The first port of call should be your local social services. A lot of the time carers don’t realize they are entitled to some form of help, whether that’s respite care, additional carers calling in, or benefits to help you pay for extra care. Make contact with the advisors at the service and see if there is anything you can get help with. The next people to try are charities and support organizations. Many have programs to help carers get a break, and they will be able to advise you on how best to cope with your situation. They can also be an invaluable source of practical advice. You could arrange for respite care, which enables you to have a complete break from your caring role for a few days while your charge is looked after in a professional setting. This can work well if they are happy to stay away from home every so often, but if they don’t understand what’s happening, or find it hard to cope with, bringing carers in may be a better option.

Other friends and family members

If there are other members of the family reasonably close, or family friends and neighbors who would be able to help, don’t be afraid to ask them if they could give you a break now and then. You might feel that you don’t want to bother them, especially if you know they have a lot of responsibilities already. But most people will be happy to help out now and then if they can, and the more people you have to call on the easier you’ll find it to get time for yourself, and the less frequently you would need to ask any particular individual.

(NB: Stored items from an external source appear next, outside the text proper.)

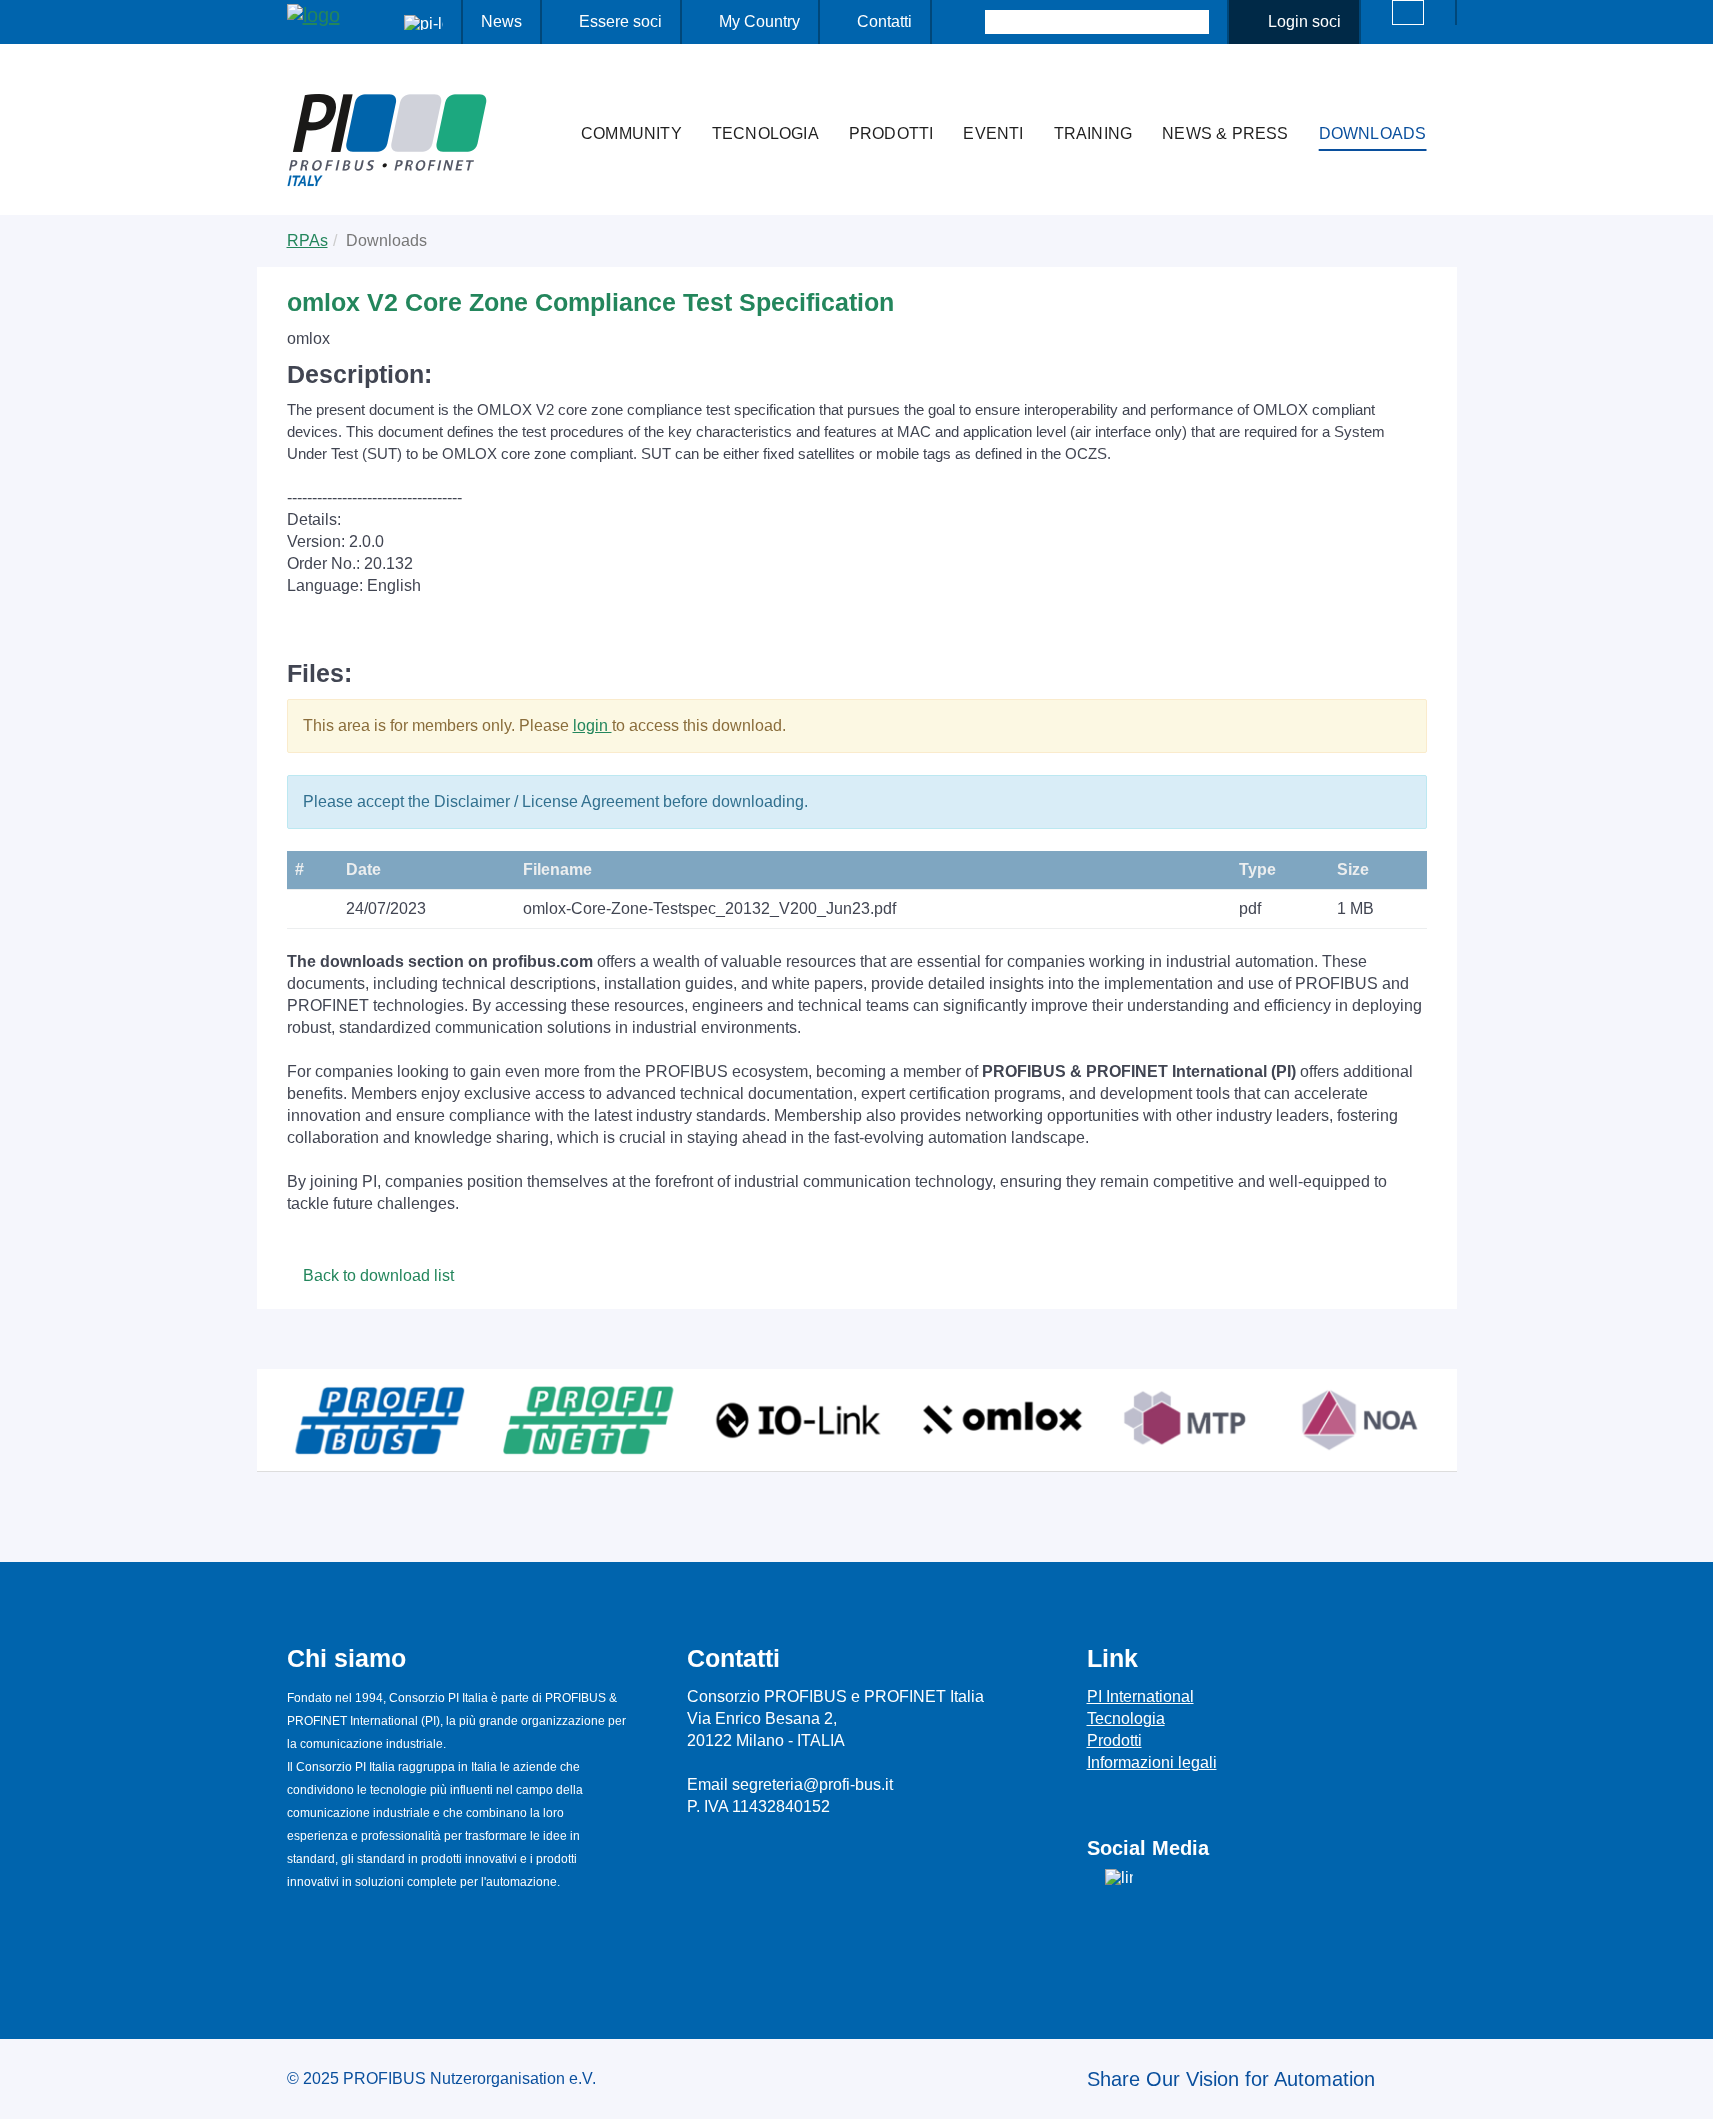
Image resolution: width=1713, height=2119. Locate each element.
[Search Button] (967, 22)
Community (631, 133)
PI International (1140, 1696)
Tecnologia (765, 133)
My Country (759, 21)
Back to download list (376, 1275)
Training (1093, 133)
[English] (1408, 12)
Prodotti (891, 133)
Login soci (1304, 21)
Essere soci (620, 21)
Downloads (1373, 133)
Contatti (884, 21)
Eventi (993, 133)
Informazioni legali (1152, 1762)
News (501, 21)
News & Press (1225, 133)
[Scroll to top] (1687, 2088)
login (592, 725)
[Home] (545, 94)
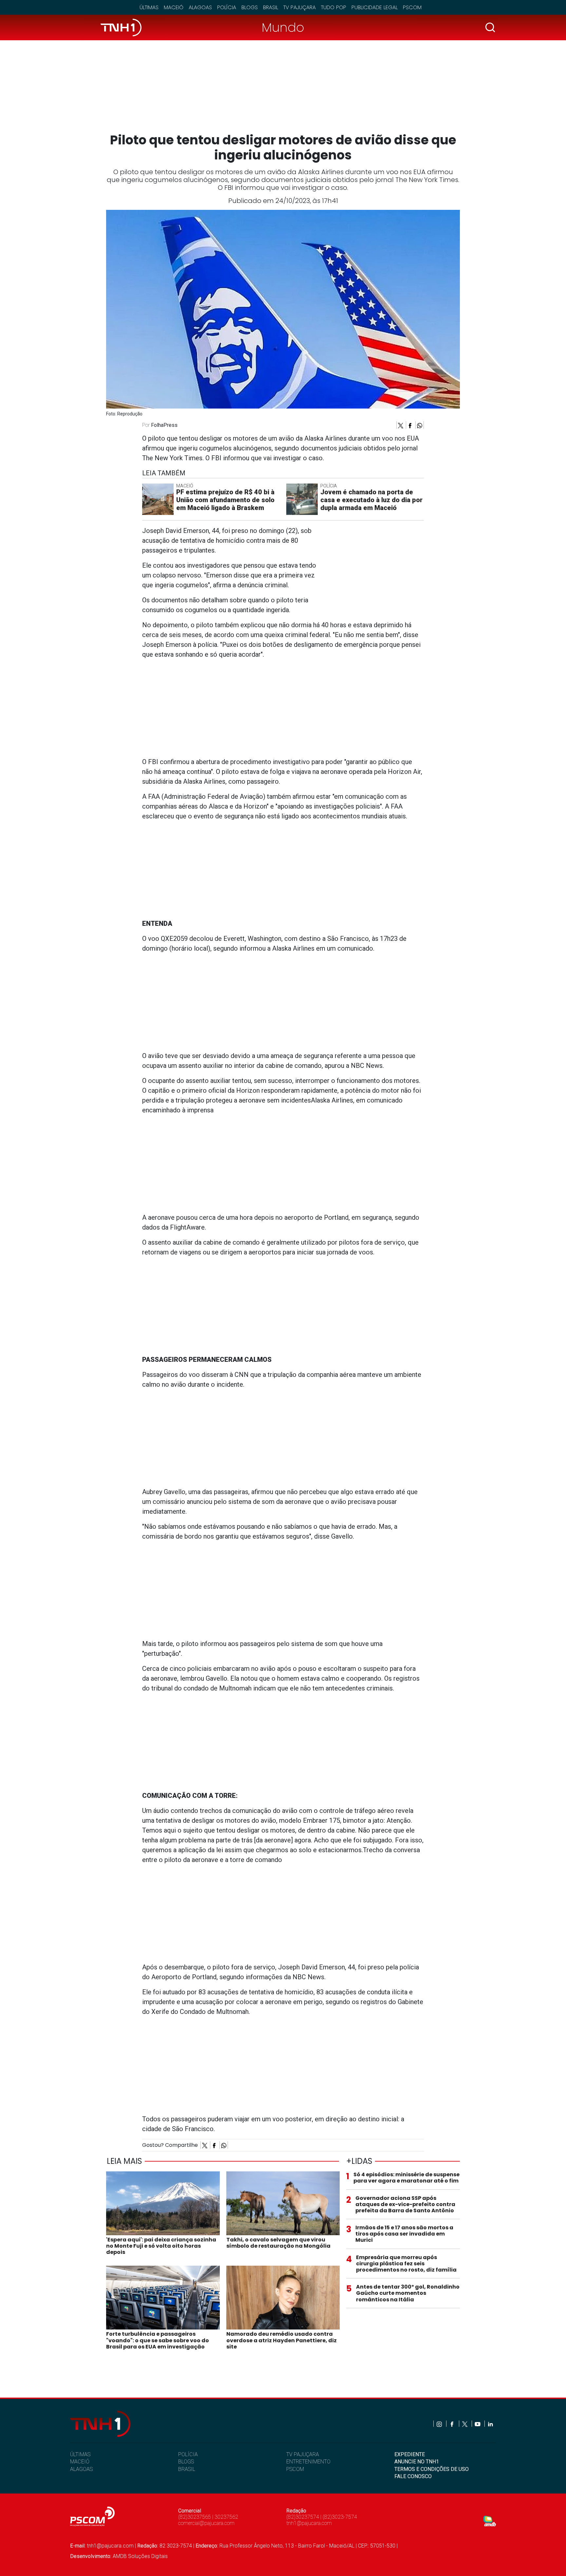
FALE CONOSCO (413, 2476)
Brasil (270, 7)
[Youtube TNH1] (478, 2424)
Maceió (173, 7)
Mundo (283, 27)
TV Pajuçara (299, 7)
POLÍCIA (188, 2454)
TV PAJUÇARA (302, 2454)
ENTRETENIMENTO (308, 2461)
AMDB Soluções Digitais (140, 2556)
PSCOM (295, 2469)
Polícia (226, 7)
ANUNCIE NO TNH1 (416, 2461)
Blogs (249, 7)
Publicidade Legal (374, 7)
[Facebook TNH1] (452, 2424)
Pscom (412, 7)
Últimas (149, 7)
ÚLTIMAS (80, 2454)
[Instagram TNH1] (439, 2424)
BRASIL (186, 2469)
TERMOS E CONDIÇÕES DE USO (431, 2469)
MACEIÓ (79, 2461)
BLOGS (186, 2461)
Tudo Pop (333, 7)
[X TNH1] (465, 2424)
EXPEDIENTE (409, 2454)
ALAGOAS (81, 2469)
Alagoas (200, 7)
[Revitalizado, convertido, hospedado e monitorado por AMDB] (489, 2520)
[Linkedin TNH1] (490, 2424)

Considering care facilities

It might be something you don’t want to contemplate, but at some point, you may have to consider moving your loved one into a care facility. To put your mind at rest, check out residential care close to where you live, and you’ll see that many places have the highest standards of care and outstanding facilities. You’ll be able to have a tour of the facility and ask any questions about how your loved one will be cared for, and so find the most suitable place. It’s far better for the person you care for to move into a specialist facility if you are struggling to cope, as you will both be better off. You’ll still be able to visit and spend time with them, and if you’re in a position where it seems like the best choice, you’re probably making the right decision.

You are doing a truly wonderful thing in being a carer, but don’t forget that you deserve the best in life just as much as anyone else.